Durante un rato Sofía se perdió en su propio placer. Santi miraba cómo pequeñas gotas de sudor se arremolinaban en el valle que formaban sus pechos y en su orgullosa nariz. Ella había cerrado los ojos y había abierto las piernas de una forma que sugería que ni siquiera se había dado cuenta de haberlo hecho. Incapaz de soportar la fuerza de su propio deseo por más tiempo, Santi se sentó y se quitó la camisa y los vaqueros. Sofía volvió en sí y abrió los ojos de par en par ante la visión de su masculinidad, que en nada se parecía a lo que había visto aquella vez en la piscina, puesto que ahora estaba despierta e impaciente. Santi tomó la mano de su prima y la llevó hasta su miembro. Ella no pudo resistirse a la tentación de estudiarlo con la curiosidad de un científico, recorriéndolo con los dedos, dándole la vuelta, maravillada al comprobar lo que pesaba.

– Así es que esto lo que rige a los hombres, ¿eh? -dijo antes de dejarla caer torpemente contra el muslo de Santi. Él se echó a reír. Meneó la cabeza, volvió a cogerle la mano y le enseñó cómo acariciarla. Luego buscó en el bolsillo de los vaqueros y sacó un pequeño cuadrado de papel. Le dijo que era importante tomar precauciones. No quería dejarla embarazada. Ella se reía mientras le ayudaba a ponérselo.

– Pobrecito, ¿y si resulta que le da miedo la oscuridad? -dijo dificultando aún más la operación con su inexperiencia.

– Eres la peor alumna del mundo -se quejó Santi antes de apartarla a un lado entre risas y encargarse él mismo del preservativo.
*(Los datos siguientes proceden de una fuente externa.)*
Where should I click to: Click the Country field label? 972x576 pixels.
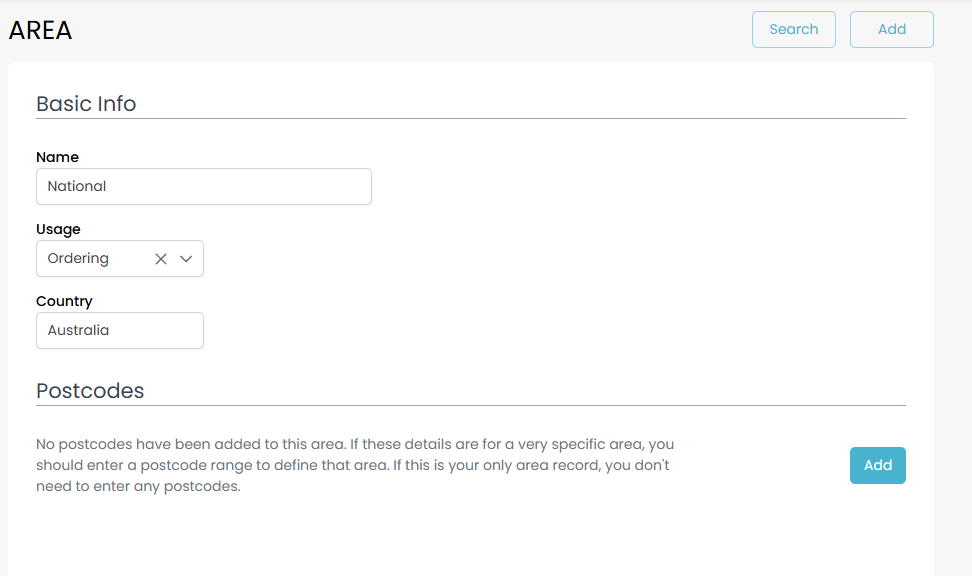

Sofía cerró los ojos. Esperaba que un dolor agudo la atravesara cuando él entrara en ella, pero no hubo dolor. Sintió que el cuerpo se le fundía en una calidez exquisita y se vaciaba de cualquier residuo de ansiedad. Se aferró a Santi y perdió su inocencia con el entusiasmo de una recién conversa. Santi había estado con muchísimas chicas en Estados Unidos, pero con Sofía hizo el amor por primera vez.

Cuando emergieron a la luz había dejado de llover y el sol asomaba entre las nubes y se reflejaba en el lago, que ahora brillaba como la plata recién pulida.

– ¡Antonio! -Sofía se acordó de repente del motivo de su excursión-. No vayamos a olvidar pasar a buscarle.

Santi miró el reloj; todavía les quedaba un cuarto de hora.

– Quiero quedarme aquí besándote hasta el último minuto -dijo, volviendo a estrecharla entre sus brazos.

Cuando Sofía hubo probado la fruta prohibida quiso más. No era fácil encontrar lugares apartados en la estancia que pasaran inadvertidos a los gauchos y a la panda de primos y amigos, pero como decía siempre el abuelo O'Dwyer, «si se quiere se puede», y el deseo incontrolable de Santi y de Sofía habría encontrado agua en el desierto.

Como era febrero, el último mes de las largas vacaciones de verano, pasaban todo el tiempo en la granja. Descubrieron que durante el día era prácticamente imposible hacer el amor sin el temor de ser descubiertos. A veces, durante la siesta, cuando los mayores desaparecían en el frescor de sus habitaciones para digerir los copiosos almuerzos del mediodía, se las ingeniaban para colarse en la habitación de invitados situada en la buhardilla de la casa de Sofía, emplazada lejos del cuarto de sus padres y utilizada en muy raras ocasiones. Allí se amaban envueltos en el lánguido calor de la tarde, entre el aroma a jazmín y a hierba recién cortada y el trino de diferentes tipos de pájaros que se apiñaban en los árboles que rodeaban la casa, atraídos por la promesa de las migas de Soledad. Otras veces se escapaban de sus habitaciones cuando caía la noche y el resto de la familia dormía, y hacían el amor bajo el cielo estrellado y la vigilante luna.